◆ **The exercise**:
Can you substitute "date picker" for "date range" and write out the records from the line with "You are a computer-use agent. The image size is (900, 570)." up to and including the line with "will tap(95, 788).", leaving everything else unchanged?

Item coordinate data:
==========

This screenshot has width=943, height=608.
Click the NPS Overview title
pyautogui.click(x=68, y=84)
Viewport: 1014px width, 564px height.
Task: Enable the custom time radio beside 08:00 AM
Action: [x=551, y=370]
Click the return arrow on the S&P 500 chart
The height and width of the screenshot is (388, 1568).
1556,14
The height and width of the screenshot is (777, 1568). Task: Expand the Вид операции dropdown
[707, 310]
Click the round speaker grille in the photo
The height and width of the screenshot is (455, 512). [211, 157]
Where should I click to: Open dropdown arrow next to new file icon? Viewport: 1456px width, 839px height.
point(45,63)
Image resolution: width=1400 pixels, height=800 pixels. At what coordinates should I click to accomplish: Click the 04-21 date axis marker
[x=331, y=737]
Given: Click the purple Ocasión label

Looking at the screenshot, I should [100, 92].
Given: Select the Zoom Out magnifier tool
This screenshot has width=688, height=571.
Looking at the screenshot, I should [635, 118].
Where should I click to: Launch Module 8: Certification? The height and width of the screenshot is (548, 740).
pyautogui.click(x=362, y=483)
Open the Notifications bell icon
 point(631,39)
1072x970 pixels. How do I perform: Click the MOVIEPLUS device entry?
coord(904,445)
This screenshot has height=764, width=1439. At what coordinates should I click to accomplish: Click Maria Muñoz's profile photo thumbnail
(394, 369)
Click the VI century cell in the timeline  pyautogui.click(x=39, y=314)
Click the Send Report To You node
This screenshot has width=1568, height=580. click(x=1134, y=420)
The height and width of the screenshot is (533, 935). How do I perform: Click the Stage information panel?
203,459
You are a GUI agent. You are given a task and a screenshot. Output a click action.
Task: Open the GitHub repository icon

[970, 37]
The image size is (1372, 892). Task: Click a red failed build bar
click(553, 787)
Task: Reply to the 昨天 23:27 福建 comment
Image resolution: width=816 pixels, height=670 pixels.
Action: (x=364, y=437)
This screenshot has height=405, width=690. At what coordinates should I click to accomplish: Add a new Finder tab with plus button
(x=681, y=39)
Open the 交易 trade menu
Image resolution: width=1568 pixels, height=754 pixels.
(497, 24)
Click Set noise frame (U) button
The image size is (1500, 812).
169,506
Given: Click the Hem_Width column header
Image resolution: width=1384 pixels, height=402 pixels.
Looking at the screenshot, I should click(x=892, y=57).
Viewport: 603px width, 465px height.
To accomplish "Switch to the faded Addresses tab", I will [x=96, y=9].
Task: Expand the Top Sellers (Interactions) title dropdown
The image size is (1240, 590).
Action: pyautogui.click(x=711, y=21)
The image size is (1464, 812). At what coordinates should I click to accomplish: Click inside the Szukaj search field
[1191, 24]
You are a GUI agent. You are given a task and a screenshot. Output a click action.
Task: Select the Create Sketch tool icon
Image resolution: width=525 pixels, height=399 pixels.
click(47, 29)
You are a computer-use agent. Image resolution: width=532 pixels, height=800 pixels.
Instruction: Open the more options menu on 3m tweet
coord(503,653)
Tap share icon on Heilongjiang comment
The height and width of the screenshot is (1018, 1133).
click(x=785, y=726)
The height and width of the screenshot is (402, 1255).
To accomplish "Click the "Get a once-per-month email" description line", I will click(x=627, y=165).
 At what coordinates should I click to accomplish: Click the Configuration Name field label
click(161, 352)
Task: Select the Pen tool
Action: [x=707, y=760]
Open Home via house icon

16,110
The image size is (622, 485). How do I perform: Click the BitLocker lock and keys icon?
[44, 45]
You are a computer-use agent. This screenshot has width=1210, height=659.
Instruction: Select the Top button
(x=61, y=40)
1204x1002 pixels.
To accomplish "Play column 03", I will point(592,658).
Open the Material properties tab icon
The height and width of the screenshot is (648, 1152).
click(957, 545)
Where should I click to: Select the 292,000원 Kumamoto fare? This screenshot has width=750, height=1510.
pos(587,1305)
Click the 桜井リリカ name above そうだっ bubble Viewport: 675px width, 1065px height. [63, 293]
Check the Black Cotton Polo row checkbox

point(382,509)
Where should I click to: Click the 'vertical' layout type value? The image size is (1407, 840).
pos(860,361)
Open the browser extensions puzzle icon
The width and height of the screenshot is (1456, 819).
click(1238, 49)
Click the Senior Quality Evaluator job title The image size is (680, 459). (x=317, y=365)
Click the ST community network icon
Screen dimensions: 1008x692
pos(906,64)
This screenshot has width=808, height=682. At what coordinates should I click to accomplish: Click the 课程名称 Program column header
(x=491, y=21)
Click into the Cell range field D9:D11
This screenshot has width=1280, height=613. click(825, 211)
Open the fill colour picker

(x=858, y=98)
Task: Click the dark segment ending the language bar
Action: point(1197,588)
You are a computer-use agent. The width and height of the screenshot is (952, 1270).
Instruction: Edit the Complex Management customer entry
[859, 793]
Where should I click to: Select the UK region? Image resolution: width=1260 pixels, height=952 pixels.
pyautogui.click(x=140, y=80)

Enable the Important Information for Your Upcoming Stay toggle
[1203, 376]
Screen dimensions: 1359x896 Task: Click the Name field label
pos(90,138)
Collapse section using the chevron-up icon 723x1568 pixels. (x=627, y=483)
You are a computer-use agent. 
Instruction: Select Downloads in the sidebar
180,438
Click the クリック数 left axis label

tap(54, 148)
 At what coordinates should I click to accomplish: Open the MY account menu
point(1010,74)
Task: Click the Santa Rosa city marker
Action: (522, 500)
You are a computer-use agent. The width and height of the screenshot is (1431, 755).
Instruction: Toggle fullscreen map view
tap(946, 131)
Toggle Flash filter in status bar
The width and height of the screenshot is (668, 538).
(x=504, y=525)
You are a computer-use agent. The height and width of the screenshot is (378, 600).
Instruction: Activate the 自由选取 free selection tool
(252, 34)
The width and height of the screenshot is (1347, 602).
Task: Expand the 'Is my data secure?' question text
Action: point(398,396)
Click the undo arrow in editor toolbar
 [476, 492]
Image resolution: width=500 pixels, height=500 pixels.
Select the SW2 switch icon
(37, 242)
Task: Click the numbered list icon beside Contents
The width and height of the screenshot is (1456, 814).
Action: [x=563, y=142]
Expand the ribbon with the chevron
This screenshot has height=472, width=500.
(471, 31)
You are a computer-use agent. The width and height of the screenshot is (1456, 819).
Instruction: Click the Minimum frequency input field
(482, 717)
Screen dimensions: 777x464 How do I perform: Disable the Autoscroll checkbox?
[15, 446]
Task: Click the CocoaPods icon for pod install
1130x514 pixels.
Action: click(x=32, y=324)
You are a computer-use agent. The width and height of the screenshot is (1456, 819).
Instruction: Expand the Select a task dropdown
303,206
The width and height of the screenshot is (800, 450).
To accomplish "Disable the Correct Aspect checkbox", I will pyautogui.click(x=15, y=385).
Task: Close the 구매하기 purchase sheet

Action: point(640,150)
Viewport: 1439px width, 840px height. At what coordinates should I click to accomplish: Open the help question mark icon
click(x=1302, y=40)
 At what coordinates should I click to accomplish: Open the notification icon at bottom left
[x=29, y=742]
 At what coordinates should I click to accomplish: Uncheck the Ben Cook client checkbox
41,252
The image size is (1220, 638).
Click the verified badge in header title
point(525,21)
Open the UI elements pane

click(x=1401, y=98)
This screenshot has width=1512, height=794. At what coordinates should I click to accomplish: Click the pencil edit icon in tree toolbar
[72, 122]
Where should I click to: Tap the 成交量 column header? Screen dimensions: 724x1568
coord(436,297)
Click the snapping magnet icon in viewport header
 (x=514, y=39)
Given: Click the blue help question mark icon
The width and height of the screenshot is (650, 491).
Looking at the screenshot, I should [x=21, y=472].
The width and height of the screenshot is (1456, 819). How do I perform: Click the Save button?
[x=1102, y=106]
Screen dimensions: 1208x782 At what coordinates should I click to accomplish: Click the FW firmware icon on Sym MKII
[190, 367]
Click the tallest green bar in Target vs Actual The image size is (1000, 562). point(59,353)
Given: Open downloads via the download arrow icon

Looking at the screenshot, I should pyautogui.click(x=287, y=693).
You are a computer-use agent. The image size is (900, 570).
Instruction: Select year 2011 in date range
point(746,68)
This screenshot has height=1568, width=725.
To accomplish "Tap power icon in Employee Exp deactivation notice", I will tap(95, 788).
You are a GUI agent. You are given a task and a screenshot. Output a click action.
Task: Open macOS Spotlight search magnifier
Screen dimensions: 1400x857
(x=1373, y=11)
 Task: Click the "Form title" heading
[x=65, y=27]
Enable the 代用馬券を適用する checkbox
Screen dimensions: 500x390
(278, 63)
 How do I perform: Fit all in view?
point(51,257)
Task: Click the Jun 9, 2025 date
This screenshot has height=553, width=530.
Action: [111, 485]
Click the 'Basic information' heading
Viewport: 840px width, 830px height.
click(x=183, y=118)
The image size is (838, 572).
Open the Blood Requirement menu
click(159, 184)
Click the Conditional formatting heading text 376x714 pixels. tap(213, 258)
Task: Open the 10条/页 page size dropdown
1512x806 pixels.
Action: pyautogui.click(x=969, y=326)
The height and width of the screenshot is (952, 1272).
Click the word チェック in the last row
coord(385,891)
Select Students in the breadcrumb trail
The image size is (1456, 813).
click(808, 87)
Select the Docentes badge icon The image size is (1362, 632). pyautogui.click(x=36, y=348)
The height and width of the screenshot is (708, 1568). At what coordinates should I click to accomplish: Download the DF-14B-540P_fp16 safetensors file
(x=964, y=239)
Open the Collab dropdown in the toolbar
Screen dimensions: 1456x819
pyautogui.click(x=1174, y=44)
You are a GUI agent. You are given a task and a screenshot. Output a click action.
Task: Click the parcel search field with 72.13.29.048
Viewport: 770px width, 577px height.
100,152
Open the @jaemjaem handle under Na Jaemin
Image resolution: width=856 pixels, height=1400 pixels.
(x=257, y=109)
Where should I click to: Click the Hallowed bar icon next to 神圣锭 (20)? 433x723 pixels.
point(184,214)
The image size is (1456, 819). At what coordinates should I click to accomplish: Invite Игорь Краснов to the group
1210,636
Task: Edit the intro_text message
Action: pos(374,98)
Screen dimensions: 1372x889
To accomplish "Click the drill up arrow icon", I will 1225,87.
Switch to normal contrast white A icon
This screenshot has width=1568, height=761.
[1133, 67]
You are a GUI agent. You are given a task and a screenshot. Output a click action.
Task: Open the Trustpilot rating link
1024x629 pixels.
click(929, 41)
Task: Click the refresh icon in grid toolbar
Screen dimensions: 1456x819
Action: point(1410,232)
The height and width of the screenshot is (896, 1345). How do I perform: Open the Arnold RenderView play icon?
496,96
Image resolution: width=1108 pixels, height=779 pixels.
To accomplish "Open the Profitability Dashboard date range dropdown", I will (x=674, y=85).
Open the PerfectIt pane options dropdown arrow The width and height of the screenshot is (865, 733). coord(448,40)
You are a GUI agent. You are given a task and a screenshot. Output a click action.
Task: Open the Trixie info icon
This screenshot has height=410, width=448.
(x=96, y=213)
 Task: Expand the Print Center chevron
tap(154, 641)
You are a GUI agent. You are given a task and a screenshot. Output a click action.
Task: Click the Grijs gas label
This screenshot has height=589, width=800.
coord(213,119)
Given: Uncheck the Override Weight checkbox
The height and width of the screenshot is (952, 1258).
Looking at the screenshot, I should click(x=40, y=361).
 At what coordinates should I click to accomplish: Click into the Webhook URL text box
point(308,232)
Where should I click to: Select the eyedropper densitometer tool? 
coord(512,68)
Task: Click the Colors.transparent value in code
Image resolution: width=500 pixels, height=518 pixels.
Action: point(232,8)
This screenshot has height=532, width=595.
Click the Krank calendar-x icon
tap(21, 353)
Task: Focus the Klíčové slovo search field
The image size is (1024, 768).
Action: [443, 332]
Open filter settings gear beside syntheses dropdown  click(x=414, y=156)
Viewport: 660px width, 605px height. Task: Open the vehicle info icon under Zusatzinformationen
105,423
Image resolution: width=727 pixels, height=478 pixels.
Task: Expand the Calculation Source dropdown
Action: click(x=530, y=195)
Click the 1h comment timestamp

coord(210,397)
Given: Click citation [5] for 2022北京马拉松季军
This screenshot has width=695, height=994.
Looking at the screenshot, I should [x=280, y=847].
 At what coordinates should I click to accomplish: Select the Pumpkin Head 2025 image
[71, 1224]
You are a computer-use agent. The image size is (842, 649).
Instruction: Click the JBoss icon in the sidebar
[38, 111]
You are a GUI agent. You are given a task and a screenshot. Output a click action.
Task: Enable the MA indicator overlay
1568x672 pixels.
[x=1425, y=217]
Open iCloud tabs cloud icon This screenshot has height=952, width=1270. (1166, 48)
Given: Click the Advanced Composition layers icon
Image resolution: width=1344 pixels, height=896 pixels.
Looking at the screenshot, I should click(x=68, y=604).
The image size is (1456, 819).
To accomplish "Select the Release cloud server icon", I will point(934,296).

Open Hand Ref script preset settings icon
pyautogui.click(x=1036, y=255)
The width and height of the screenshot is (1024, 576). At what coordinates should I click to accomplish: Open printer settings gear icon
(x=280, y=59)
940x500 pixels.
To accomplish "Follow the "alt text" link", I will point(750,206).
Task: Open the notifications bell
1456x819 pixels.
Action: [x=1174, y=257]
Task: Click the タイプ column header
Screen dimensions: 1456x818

==========

◆ **Result below**:
You are a computer-use agent. The image size is (900, 570).
Instruction: Select year 2011 in date picker
point(746,68)
This screenshot has height=1568, width=725.
To accomplish "Tap power icon in Employee Exp deactivation notice", I will tap(95, 788).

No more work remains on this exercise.